Avant de nous quitter à l’été 2020, Saliba avait été titularisé 28 fois en championnat. Fofana, 20 fois quand il nous quitte en septembre 2021. Gourna moins d’un an plus tard nous quitte après 33 titularisations. Le premier nous avait amené en finale de Coupe, le second avait gagné au Vélodrome. Le troisième, hélas, a éclos dans la pire des périodes récentes vécues par le club, et son départ au moment de la relégation n’était pas une hérésie sportive.

Pour Amougou le compteur s’arrête à 9 titularisations. Rien ne justifie son départ. Ni son niveau actuel, ni le sentiment d’avoir fait le tour de la question, ni le besoin vital de renflouer les caisses du club. L’histoire dira peut-être si partir maintenant était sa volonté. Mais on peut déjà affirmer qu’il ne nous a rien apporté et qu’il ne laissera aucune trace au club, si ce n’est celle de 3 ou 4 virements venus de Londres.

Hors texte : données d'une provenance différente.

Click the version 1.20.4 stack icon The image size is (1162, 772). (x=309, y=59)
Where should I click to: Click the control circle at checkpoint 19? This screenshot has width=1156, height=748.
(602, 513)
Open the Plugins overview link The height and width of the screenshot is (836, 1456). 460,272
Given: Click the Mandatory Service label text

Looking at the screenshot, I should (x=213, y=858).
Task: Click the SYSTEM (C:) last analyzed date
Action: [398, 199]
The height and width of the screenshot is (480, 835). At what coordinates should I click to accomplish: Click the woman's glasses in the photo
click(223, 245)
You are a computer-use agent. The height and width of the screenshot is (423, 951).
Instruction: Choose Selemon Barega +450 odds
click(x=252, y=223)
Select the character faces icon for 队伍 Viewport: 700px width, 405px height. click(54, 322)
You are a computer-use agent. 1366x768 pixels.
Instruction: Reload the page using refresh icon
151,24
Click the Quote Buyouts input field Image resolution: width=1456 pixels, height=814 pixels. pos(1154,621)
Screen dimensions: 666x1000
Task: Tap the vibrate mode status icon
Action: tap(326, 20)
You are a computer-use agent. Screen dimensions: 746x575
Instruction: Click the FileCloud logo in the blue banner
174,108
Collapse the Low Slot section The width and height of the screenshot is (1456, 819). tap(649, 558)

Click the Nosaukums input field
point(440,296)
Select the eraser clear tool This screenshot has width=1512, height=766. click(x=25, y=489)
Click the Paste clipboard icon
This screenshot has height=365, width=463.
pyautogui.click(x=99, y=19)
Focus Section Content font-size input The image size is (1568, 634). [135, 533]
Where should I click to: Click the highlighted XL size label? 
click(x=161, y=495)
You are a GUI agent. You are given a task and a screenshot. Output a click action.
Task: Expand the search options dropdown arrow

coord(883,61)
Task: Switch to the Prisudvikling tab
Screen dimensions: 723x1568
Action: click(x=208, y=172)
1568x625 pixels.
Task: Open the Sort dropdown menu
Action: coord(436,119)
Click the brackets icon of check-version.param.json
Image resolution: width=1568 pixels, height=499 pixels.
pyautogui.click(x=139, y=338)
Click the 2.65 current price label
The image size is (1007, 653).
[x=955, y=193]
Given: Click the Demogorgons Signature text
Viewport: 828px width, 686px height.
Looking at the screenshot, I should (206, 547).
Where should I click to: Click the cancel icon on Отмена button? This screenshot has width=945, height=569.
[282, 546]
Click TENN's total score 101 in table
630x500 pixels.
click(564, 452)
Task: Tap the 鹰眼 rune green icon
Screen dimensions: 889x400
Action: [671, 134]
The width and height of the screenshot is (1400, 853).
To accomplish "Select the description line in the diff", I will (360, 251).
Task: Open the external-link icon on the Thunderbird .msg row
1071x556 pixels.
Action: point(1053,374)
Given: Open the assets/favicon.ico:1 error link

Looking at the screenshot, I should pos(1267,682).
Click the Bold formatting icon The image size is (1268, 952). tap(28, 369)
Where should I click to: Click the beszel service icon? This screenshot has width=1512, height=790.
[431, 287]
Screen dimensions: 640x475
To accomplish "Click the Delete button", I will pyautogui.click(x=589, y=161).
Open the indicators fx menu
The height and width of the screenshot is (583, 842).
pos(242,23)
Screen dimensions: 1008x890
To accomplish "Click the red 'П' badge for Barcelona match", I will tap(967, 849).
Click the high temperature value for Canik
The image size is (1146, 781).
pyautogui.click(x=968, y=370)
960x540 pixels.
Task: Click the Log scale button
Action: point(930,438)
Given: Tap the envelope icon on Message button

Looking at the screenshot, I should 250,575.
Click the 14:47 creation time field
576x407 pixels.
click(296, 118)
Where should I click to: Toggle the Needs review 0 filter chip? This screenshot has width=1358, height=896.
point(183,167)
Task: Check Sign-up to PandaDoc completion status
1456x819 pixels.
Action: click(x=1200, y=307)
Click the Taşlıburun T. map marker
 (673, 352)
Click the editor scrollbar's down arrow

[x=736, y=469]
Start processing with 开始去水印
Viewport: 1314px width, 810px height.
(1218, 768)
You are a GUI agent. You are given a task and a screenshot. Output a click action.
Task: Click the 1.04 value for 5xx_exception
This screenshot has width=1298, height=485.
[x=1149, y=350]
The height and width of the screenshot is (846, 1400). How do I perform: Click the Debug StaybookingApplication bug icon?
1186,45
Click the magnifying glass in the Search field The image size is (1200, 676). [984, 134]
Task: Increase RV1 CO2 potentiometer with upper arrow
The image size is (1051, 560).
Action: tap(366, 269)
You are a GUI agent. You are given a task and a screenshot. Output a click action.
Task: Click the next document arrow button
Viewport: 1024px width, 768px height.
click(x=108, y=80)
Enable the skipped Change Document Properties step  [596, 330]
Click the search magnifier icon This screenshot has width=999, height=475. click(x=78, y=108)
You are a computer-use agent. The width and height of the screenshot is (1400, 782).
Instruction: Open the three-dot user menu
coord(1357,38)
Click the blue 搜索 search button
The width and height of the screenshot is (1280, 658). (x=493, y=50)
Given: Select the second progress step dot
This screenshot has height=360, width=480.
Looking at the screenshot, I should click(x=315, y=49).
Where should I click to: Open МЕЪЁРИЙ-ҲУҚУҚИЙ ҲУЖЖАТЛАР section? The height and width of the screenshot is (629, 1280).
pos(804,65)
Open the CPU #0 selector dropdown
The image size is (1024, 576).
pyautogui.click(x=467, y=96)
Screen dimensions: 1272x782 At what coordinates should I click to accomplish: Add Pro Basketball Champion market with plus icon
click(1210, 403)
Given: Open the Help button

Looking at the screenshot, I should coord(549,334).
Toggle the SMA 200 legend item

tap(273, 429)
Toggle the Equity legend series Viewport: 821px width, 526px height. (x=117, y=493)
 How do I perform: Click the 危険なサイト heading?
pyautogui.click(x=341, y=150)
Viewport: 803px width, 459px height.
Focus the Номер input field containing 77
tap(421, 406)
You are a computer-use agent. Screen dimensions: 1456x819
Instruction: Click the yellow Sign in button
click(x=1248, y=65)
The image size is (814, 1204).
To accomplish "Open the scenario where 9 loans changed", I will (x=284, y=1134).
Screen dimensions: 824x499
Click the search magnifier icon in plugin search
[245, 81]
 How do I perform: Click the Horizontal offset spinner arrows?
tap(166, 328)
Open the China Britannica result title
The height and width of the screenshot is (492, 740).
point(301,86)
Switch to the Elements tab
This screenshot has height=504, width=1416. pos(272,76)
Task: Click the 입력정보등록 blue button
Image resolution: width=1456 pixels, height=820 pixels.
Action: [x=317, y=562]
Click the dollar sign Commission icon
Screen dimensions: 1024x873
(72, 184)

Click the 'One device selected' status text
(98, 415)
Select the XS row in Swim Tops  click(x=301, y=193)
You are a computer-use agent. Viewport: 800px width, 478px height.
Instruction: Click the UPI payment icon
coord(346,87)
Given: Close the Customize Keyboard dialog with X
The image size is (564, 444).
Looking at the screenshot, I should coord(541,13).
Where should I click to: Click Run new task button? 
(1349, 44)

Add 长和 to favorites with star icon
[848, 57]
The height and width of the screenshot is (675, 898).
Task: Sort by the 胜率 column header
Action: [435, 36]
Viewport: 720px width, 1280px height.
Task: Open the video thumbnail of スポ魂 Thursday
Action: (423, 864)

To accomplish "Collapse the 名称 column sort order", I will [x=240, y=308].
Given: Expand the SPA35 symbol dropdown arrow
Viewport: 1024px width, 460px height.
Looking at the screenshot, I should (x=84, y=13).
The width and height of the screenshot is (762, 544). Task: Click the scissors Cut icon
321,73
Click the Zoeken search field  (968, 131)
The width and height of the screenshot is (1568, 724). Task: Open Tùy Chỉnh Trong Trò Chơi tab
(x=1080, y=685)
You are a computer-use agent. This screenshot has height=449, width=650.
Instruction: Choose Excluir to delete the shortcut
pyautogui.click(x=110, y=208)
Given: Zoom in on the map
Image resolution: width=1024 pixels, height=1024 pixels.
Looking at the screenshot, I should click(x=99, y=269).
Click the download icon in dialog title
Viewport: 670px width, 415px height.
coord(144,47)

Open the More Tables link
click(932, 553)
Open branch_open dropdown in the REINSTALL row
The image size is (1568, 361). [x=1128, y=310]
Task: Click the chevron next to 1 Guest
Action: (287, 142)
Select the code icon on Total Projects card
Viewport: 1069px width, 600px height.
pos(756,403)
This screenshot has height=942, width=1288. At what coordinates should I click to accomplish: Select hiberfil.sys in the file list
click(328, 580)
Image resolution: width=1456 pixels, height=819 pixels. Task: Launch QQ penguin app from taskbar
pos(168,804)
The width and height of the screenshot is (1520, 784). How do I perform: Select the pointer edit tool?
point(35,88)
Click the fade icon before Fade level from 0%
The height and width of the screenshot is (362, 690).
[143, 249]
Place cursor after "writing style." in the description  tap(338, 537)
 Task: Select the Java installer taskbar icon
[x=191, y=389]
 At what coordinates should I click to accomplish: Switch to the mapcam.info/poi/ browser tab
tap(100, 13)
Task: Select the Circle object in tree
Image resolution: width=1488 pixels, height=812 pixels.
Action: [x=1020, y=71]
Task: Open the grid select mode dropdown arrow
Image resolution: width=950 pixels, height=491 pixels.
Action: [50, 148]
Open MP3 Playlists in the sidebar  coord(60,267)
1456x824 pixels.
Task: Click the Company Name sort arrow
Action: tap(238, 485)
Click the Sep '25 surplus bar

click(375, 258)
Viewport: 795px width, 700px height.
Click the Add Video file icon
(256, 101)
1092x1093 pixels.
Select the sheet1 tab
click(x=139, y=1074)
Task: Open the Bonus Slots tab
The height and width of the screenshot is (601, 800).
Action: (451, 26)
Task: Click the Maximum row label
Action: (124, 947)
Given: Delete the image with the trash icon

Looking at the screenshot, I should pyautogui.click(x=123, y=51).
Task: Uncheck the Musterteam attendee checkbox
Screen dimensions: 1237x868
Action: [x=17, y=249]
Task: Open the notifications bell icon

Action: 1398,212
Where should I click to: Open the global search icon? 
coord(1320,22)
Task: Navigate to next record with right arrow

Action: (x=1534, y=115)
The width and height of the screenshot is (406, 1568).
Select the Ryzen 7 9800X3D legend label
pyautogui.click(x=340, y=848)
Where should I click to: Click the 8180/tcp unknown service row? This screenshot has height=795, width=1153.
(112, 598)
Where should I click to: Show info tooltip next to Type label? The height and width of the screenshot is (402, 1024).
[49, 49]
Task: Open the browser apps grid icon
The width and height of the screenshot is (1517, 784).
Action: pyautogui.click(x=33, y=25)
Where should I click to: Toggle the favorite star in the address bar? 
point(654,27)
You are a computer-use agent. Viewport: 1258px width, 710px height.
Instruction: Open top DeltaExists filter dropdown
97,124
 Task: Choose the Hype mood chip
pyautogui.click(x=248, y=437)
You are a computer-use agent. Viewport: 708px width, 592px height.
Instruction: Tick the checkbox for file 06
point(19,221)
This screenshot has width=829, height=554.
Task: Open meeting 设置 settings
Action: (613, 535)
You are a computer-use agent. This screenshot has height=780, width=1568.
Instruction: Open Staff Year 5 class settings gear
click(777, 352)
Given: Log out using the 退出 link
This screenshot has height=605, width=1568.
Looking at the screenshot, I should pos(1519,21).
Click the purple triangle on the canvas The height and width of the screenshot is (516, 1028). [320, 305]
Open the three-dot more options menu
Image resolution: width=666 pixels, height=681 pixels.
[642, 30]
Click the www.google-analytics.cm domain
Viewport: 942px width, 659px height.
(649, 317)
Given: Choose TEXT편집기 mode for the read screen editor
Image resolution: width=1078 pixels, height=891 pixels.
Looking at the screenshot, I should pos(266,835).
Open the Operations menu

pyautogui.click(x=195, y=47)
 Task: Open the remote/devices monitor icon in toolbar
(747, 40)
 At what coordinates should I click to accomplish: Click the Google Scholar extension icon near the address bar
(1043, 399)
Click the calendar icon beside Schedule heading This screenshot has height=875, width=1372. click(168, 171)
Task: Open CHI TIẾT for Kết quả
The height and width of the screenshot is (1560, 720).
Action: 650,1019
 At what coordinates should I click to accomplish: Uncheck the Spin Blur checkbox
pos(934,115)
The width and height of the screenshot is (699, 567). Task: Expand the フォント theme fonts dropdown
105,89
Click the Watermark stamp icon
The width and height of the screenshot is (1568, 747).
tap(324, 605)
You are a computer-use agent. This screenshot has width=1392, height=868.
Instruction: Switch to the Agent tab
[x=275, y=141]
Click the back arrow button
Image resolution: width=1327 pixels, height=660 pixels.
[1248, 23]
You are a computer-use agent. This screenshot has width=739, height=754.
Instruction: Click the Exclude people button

Il y a quelques semaines, j’ai revisionné le résumé du match retour des barrages. Effet doudou, frissons et larmes garantis. Merci Léo, merci Dennis, merci Ibra. Amougou était au club, c’était il y a 7 mois. Ce résumé j’ai dû le voir 3 fois au moins. Aucune image d’Amougou n'a imprimé ma rétine. Au club, mais pas là. Aujourd’hui Amougou n’est plus là.

Il est passé sans s’arrêter. Il nous quitte sans un mot, sans un regard, impossible de moins marquer les esprits que ça. Quelqu’un connaît-il le son de sa voix ?

On n’a pas eu le temps de s’amouracher, on n’aura jamais de madeleine à déguster. Je ne lui en veux même pas car pour cela, il eut fallu que je m’attache. Mais qui s’attache à un courant d’air ?

Indifférent, je l’oublie déjà.

 

Je me concentre sur Mickaz, Louis, Irvin et les autres. Ceux qui (Ma)tissent un lien. Méritent notre soutien et notre amour de sup.

Focalisé sur les vrais Verts. Sans aucun (Amou)goût amer en bouche.